> QUOTED PASSAGE

┄┄┄┄┄┄┄┄┄┄

Don't forget that you should expect to obtain different results if you execute this command on your machine because /tmp is a publicly available directory for any users to store their own temporary files.

When you start to work on a Linux system, writing programs and running pack-ages, you will start to generate files of your own. In general, you should hang all your files under your home directory. However, if you just put all your files into your home directory then it will soon become difficult to find things (take a look in /usr/bin). To overcome this problem you need to impose some sort of order and layout on your file space. You can do this by creating your own mini directory hierarchy under your home directory and imposing some simple self-discipline, to make sure that whenever you store a new file it goes in the right place.

In order to create new directories, you use the mkdir command and pass it the names of the new directories as parameters:

	$
	$ mkdir bin text

Remember that cd on its own takes you back to your home directory. The mkdir command then creates two new directories in your home directory, called bin and text. Any number of directories can be created with a single mkdir command. This obviously means that mkdir can cope with a variable number of parameter values. In fact, as a general rule, any command where it makes sense (so, not cd, for instance) can take a variable list of names as parameters to operate on, and function correctly on the entire set.

┄┄┄┄┄┄┄┄┄┄

> JOB
Continue the passage on organizing files with Linux directories, starting right after its last sentence.

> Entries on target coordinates
┄┄┄┄┄┄┄┄┄┄

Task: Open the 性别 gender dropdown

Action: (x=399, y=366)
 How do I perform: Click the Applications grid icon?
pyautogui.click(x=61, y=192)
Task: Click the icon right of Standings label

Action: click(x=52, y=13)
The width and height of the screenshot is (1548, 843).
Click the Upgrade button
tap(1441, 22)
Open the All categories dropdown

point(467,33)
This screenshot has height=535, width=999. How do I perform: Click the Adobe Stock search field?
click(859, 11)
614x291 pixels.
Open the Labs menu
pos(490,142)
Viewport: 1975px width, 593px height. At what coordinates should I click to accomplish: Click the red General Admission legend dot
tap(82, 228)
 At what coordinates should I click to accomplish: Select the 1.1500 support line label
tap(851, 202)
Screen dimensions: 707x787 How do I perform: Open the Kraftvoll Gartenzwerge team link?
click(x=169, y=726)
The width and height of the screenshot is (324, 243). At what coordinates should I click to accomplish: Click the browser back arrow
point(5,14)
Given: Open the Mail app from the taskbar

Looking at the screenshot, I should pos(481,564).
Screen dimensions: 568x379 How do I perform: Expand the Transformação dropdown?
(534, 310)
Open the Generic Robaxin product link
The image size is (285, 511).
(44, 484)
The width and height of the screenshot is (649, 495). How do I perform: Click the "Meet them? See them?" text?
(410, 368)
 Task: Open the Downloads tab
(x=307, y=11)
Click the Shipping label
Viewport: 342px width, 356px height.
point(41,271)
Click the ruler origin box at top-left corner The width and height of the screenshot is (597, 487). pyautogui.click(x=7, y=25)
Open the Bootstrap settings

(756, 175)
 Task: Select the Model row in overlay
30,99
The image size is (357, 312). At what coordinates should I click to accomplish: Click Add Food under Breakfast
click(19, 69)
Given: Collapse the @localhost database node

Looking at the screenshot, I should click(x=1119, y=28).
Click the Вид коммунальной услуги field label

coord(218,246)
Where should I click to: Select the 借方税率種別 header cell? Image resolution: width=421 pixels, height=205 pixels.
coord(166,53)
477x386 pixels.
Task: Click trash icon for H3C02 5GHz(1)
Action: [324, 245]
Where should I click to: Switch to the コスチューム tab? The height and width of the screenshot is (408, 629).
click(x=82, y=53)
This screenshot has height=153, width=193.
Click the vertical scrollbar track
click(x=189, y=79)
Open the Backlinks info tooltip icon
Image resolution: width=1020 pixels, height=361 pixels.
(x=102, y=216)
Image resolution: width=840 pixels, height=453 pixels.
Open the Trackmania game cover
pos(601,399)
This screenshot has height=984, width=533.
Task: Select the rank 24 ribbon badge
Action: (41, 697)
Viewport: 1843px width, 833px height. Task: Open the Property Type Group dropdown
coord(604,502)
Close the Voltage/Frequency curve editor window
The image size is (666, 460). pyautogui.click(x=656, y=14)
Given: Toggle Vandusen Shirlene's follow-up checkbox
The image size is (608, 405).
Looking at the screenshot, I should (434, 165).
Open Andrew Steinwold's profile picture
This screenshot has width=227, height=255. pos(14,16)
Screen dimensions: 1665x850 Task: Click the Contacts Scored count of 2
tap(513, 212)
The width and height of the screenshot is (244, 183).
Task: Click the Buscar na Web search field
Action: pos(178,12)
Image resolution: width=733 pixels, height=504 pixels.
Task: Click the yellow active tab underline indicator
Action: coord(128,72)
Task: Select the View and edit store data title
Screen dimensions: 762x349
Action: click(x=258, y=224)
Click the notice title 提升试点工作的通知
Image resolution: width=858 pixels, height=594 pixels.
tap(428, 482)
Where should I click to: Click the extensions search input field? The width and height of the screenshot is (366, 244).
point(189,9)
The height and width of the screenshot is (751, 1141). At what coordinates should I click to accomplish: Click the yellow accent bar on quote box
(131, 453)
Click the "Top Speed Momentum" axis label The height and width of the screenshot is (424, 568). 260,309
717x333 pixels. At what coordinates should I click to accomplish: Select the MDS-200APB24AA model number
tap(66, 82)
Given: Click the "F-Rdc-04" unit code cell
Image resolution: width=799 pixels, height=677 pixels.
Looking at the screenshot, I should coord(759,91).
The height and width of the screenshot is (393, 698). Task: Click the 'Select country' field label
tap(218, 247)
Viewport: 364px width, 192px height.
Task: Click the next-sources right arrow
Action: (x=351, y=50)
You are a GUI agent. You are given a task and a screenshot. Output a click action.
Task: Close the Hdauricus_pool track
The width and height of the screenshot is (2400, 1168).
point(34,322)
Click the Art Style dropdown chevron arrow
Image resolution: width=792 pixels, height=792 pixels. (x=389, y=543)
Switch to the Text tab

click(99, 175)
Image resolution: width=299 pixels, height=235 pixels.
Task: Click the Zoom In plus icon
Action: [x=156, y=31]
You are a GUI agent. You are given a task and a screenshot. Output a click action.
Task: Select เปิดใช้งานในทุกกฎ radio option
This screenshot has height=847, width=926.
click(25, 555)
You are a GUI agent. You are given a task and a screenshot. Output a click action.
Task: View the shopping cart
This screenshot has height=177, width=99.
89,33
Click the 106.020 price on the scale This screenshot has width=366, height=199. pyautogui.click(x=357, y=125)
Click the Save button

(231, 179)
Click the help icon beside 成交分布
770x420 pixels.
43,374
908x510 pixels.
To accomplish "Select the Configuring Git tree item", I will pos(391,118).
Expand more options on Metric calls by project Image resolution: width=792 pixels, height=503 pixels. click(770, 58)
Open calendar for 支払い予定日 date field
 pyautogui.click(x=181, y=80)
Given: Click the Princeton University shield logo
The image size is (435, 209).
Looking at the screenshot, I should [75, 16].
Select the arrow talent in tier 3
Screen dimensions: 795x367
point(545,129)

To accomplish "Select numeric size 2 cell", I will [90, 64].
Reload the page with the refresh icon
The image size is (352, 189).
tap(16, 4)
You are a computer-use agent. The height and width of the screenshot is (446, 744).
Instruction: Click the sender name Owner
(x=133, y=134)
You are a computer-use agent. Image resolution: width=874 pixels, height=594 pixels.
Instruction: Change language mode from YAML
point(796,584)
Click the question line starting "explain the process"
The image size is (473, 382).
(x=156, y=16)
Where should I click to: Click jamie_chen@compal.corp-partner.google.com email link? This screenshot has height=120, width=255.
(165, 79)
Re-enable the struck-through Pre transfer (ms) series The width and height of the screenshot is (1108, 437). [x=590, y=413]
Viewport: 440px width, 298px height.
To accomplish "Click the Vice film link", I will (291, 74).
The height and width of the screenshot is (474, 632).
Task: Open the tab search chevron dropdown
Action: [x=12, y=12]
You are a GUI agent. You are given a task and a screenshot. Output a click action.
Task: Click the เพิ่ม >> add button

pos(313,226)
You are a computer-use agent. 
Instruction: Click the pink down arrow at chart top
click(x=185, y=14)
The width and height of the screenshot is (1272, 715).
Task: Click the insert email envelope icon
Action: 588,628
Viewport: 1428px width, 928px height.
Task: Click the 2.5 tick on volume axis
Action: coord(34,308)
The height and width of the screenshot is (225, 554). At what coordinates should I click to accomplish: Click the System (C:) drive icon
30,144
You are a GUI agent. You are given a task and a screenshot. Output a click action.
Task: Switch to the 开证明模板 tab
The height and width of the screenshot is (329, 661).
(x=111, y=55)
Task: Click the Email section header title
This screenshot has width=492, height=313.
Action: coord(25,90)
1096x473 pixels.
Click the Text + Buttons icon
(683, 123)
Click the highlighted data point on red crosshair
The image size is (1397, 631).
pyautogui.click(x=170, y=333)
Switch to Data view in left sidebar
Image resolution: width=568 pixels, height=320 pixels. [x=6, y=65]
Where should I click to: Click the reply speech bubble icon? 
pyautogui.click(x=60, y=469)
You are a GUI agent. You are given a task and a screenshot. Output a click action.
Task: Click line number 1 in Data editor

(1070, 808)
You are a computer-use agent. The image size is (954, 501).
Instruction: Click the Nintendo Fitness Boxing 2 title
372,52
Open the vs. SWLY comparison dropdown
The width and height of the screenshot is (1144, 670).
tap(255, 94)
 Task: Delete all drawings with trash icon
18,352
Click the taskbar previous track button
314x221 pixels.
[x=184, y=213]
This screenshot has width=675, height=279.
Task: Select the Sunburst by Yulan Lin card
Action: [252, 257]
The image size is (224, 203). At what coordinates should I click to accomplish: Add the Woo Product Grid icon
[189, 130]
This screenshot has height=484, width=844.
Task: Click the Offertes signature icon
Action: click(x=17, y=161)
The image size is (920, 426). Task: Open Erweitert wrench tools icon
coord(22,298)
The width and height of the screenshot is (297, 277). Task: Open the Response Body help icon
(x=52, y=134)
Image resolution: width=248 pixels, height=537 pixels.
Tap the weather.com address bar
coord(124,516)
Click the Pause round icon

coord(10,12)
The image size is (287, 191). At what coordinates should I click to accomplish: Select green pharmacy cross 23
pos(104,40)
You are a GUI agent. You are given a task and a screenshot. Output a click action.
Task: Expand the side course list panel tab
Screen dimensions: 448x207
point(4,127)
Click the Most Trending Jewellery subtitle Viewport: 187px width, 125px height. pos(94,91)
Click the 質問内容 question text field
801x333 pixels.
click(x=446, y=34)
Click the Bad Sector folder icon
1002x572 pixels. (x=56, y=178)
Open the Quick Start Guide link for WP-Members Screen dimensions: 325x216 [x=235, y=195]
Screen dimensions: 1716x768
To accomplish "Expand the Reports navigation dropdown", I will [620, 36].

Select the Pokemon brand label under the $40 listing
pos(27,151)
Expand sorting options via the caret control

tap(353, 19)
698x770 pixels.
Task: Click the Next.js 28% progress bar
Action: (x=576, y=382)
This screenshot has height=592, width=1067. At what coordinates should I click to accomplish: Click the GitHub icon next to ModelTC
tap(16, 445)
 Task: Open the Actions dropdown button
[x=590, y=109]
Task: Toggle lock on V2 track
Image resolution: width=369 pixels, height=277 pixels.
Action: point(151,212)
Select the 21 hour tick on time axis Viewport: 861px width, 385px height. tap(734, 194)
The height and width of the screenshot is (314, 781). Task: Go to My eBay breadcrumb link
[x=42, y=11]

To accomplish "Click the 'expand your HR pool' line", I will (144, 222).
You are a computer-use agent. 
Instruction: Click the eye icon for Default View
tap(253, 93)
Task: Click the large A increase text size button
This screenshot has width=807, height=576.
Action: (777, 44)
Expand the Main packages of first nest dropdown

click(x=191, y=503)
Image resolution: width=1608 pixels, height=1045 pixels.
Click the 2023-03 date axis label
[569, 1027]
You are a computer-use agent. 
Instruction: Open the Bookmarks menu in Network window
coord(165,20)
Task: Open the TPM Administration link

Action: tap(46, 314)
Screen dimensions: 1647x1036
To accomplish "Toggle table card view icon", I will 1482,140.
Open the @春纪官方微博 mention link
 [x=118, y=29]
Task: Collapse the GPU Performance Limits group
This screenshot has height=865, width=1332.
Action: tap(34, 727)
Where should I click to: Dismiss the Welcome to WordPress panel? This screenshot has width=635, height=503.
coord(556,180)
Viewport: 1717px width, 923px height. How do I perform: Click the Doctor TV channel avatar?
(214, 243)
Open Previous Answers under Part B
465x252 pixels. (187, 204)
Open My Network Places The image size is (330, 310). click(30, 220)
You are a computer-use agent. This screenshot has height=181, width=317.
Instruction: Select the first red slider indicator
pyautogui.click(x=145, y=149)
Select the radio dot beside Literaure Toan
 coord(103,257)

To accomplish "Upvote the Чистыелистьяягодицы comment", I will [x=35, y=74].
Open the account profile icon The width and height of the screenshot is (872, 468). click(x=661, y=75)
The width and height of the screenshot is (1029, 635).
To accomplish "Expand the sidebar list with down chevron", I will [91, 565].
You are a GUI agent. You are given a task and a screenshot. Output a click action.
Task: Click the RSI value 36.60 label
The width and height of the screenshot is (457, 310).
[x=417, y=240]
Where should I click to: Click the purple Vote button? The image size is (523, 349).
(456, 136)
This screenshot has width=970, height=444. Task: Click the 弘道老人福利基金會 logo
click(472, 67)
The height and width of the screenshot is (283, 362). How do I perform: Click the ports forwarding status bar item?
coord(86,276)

┄┄┄┄┄┄┄┄┄┄

> RESULT
Having created the directories, the next task is to copy some files into them. The copy command in Linux is cp:

	$ cp /etc/passwd text/mypass

Assuming you are still in your home directory when you type this command, it will take a copy of the system password file (/etc/passwd) and store it in your text directory under the name mypass.

In this form, cp just takes the pathnames of two ordinary files as parameters and makes a copy of the first into the second. There is also a second form of the cp command, where the last parameter is not an ordinary file name but the name of a directory. In this form, a variable length list of ordinary file names can be specified instead of the first parameter, and all of the files specified will be copied into the given directory:

	$ cp /etc/passwd /etc/motd text
	$ ls text
	motd	mypass  passwd

Notice from the above sequence that using the second form of cp gives no opportunity to change the names of the files copied.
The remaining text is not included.